▸ **Data to examine**:
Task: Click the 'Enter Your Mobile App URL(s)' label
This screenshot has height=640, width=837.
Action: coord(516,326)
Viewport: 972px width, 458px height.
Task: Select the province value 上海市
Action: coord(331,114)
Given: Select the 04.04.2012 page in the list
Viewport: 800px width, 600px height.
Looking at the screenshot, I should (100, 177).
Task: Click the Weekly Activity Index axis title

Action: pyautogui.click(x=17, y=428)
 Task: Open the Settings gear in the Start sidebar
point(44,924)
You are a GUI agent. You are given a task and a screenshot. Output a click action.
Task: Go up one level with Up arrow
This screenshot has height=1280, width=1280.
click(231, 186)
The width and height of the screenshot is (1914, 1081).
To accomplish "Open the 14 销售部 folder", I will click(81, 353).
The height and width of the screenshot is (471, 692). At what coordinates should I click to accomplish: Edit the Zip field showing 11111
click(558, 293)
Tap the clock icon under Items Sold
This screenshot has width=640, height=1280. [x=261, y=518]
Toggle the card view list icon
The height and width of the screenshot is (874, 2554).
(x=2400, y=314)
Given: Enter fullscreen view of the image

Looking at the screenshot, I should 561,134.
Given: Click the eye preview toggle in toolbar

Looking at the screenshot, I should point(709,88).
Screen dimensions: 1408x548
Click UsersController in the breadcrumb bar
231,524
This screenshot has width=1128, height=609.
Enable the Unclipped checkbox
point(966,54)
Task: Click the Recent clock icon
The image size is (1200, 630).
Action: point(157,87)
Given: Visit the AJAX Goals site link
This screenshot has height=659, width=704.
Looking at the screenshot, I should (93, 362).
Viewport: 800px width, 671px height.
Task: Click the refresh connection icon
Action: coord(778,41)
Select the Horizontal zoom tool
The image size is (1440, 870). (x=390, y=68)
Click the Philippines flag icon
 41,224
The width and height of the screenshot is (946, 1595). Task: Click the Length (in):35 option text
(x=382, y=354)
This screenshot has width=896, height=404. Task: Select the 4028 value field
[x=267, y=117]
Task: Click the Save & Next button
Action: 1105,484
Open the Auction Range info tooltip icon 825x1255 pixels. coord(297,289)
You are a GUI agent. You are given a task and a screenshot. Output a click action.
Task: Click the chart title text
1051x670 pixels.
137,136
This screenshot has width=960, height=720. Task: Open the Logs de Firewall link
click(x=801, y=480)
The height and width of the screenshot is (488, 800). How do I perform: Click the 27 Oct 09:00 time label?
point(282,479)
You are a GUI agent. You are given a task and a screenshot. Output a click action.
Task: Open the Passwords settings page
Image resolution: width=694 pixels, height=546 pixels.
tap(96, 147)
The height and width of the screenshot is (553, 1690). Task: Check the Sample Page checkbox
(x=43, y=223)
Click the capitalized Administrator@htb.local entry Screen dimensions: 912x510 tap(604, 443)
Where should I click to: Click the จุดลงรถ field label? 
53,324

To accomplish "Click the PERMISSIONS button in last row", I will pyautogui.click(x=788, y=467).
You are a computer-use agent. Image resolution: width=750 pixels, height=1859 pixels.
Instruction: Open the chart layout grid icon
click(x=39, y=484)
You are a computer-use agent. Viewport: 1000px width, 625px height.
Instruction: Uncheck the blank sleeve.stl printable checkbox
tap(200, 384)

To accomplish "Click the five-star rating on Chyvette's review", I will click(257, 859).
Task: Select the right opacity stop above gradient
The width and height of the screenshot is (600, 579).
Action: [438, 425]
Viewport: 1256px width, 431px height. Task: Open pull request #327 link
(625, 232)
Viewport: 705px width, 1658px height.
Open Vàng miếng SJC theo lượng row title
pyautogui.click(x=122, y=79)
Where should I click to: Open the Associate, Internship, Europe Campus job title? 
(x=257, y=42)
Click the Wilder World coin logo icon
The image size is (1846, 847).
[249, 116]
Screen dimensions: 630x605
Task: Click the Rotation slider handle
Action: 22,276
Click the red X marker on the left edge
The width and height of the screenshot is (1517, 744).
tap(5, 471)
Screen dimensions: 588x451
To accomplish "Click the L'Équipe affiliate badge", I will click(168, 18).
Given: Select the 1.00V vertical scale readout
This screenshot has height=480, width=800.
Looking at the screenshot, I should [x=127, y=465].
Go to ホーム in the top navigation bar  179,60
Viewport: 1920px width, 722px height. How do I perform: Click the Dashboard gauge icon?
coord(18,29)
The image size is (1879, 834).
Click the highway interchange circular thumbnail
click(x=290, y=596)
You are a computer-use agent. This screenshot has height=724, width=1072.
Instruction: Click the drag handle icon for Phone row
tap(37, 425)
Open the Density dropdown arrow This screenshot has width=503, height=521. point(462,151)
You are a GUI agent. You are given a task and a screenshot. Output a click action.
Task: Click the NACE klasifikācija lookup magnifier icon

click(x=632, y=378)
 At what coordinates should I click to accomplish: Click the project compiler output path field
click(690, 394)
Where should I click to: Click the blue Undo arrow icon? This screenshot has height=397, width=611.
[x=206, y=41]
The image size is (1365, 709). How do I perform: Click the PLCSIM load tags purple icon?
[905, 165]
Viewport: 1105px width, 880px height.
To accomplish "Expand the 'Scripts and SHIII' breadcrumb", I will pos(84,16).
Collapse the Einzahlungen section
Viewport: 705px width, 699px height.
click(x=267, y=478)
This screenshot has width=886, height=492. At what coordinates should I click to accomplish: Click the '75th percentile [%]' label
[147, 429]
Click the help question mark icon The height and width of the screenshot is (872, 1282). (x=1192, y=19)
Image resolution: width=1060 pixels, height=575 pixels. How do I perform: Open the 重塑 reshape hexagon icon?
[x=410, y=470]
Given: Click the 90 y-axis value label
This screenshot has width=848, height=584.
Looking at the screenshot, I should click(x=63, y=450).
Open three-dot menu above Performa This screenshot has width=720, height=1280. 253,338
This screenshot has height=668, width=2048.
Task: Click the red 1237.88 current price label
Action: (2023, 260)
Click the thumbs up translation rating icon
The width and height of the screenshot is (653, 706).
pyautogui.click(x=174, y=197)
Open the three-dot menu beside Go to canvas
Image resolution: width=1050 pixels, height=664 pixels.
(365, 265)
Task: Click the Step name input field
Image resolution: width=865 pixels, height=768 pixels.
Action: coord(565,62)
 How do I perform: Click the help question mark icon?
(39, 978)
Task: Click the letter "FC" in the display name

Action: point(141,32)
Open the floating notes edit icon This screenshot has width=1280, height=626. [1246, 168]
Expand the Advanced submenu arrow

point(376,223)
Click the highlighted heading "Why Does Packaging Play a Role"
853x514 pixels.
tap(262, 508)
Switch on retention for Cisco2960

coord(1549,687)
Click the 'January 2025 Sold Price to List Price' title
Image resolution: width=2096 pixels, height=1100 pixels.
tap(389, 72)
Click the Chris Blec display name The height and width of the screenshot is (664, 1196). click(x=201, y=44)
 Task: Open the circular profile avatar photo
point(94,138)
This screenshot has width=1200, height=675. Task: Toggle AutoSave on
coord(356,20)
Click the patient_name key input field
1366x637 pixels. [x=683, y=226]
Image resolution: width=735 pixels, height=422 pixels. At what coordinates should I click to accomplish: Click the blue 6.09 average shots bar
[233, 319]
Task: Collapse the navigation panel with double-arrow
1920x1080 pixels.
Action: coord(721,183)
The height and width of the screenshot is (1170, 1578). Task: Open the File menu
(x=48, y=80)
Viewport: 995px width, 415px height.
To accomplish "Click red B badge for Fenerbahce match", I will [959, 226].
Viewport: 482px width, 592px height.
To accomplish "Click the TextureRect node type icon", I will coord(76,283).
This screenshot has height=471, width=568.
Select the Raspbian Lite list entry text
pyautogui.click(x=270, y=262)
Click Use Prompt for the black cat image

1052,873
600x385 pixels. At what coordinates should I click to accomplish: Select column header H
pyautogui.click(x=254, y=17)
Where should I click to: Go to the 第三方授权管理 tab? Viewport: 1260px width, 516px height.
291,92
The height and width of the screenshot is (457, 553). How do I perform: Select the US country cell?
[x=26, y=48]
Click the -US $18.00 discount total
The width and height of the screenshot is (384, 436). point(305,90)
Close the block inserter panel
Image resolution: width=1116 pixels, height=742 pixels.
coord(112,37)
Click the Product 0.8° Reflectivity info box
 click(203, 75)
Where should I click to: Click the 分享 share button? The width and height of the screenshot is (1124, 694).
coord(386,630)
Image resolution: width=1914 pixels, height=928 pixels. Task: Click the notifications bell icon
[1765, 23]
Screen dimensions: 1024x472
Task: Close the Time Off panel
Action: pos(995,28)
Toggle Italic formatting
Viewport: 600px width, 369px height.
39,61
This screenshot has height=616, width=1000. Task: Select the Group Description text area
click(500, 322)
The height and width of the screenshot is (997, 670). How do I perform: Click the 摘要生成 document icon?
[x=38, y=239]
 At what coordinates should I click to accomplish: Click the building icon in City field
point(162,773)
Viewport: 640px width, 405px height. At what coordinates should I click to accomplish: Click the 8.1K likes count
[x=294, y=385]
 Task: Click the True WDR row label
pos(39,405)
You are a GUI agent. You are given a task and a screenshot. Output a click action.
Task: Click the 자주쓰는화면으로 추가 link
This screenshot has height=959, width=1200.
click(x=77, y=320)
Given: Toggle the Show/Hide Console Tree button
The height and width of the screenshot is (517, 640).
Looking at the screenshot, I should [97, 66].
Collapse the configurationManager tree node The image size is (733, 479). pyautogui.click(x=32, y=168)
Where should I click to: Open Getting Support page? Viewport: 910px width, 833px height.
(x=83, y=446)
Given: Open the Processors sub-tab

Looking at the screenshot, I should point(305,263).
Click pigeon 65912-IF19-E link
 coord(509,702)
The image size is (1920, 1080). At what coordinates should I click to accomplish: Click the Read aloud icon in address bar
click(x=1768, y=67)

▸ **Problem requirements**:
From the records above, copy each line where the word "Collapse" can be found.

▸ **Response**:
Collapse the Einzahlungen section
Task: Collapse the navigation panel with double-arrow
Collapse the configurationManager tree node The image size is (733, 479). pyautogui.click(x=32, y=168)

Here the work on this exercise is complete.